#### WRITTEN TASK
Update the material below by changing "input field" to "text box" and keeping everything else the same. Leave the pictures out of your answer.

Records from a data collection

────────────────────

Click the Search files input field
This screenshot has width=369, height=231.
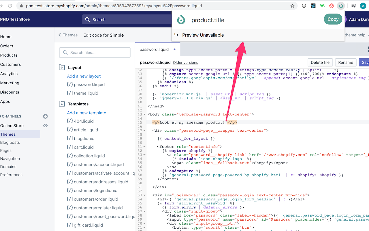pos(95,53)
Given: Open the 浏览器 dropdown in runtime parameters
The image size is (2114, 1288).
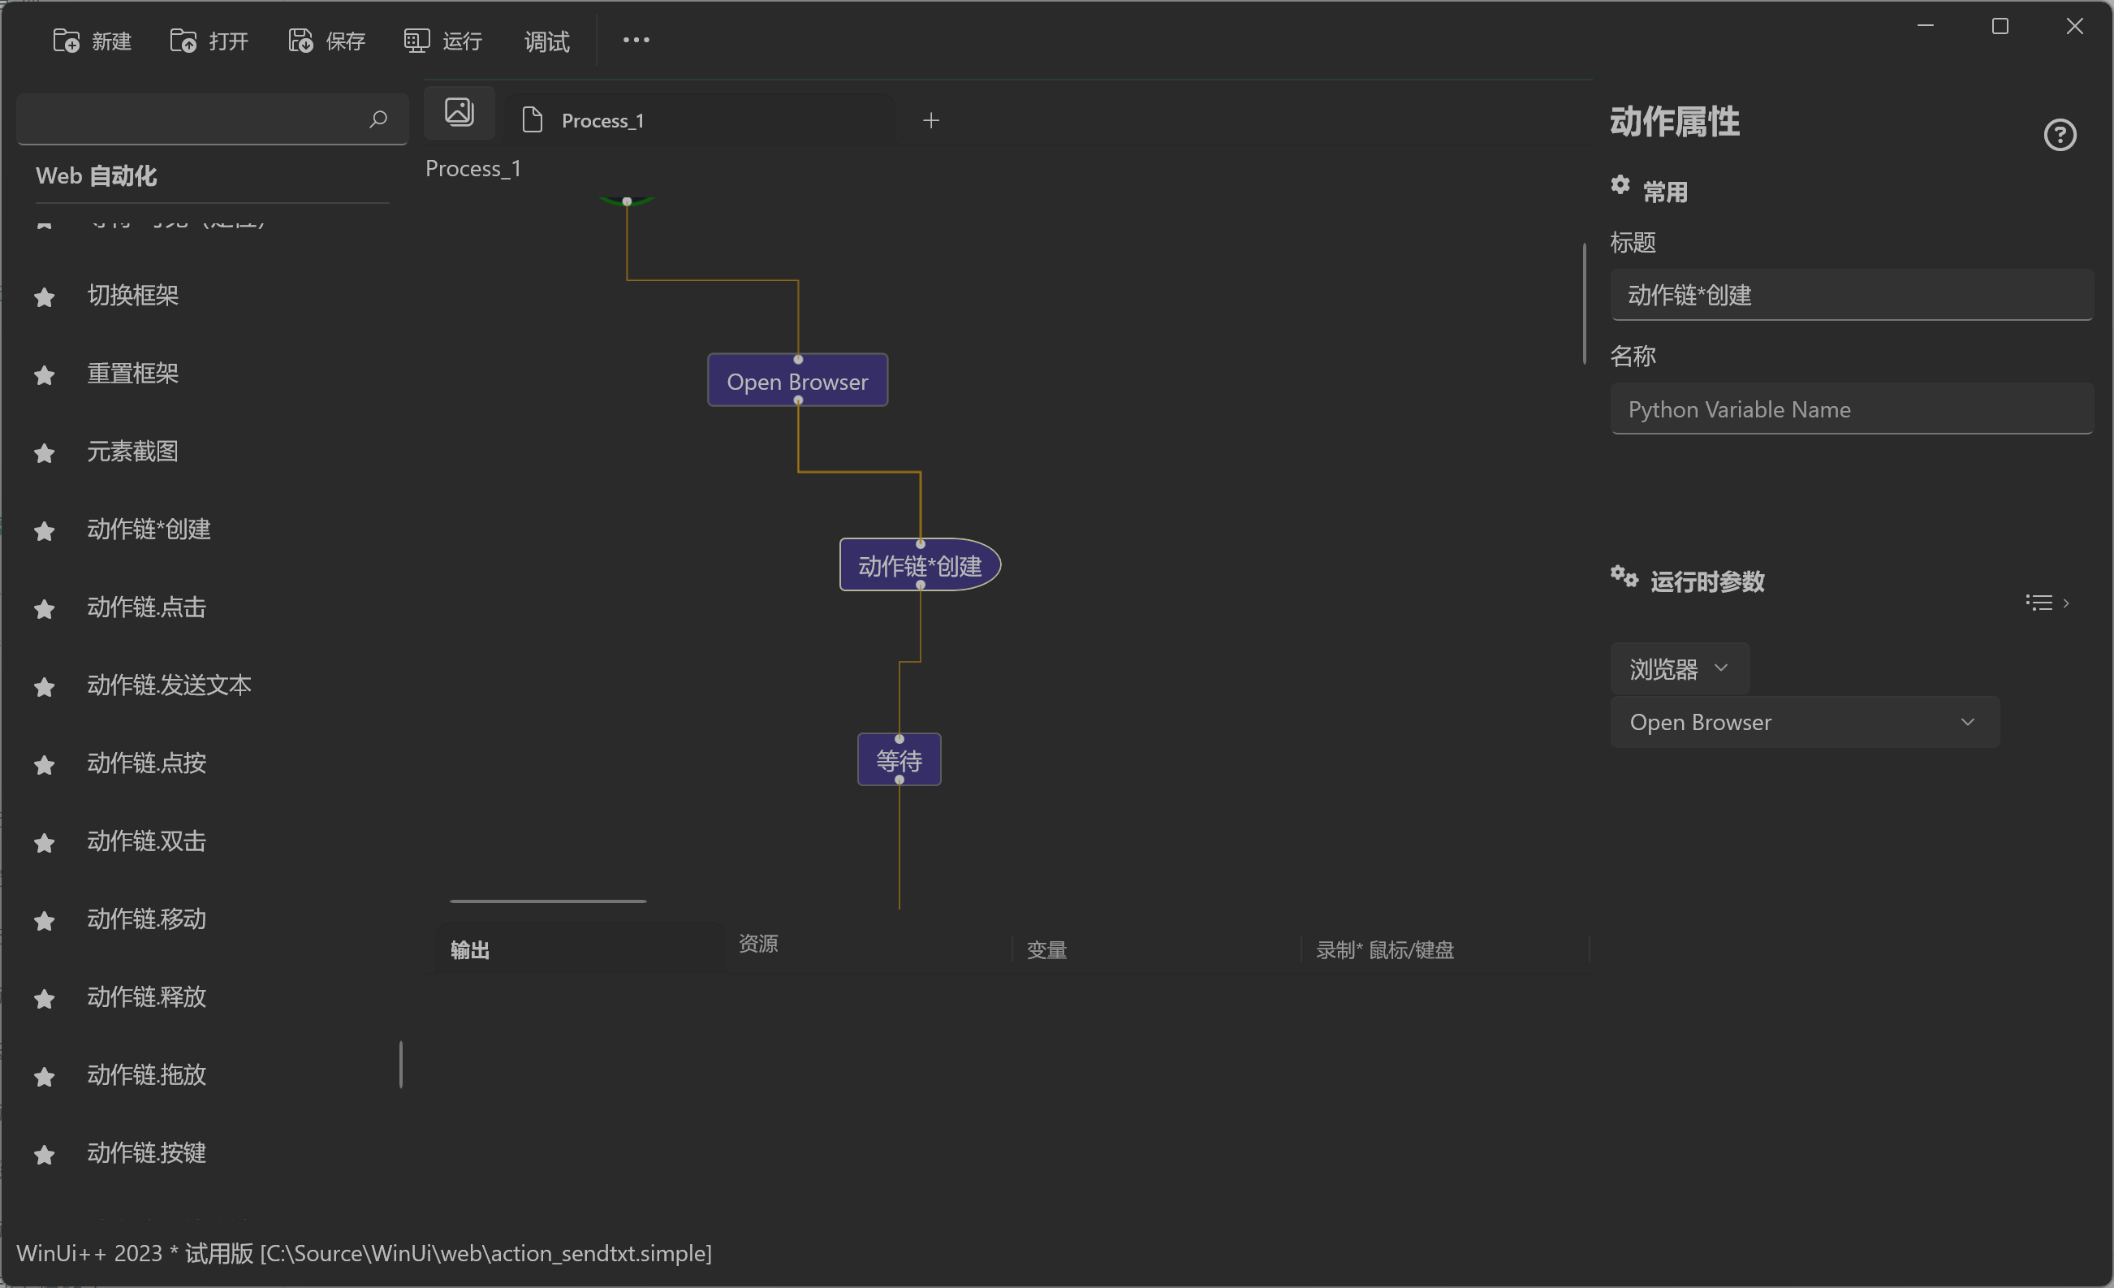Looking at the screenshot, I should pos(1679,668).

────────────────────

#### EXERCISE RESPONSE
Click the Search files text box
This screenshot has width=369, height=231.
pos(95,53)
Given: Open the 浏览器 dropdown in runtime parameters
The image size is (2114, 1288).
Looking at the screenshot, I should pos(1679,668).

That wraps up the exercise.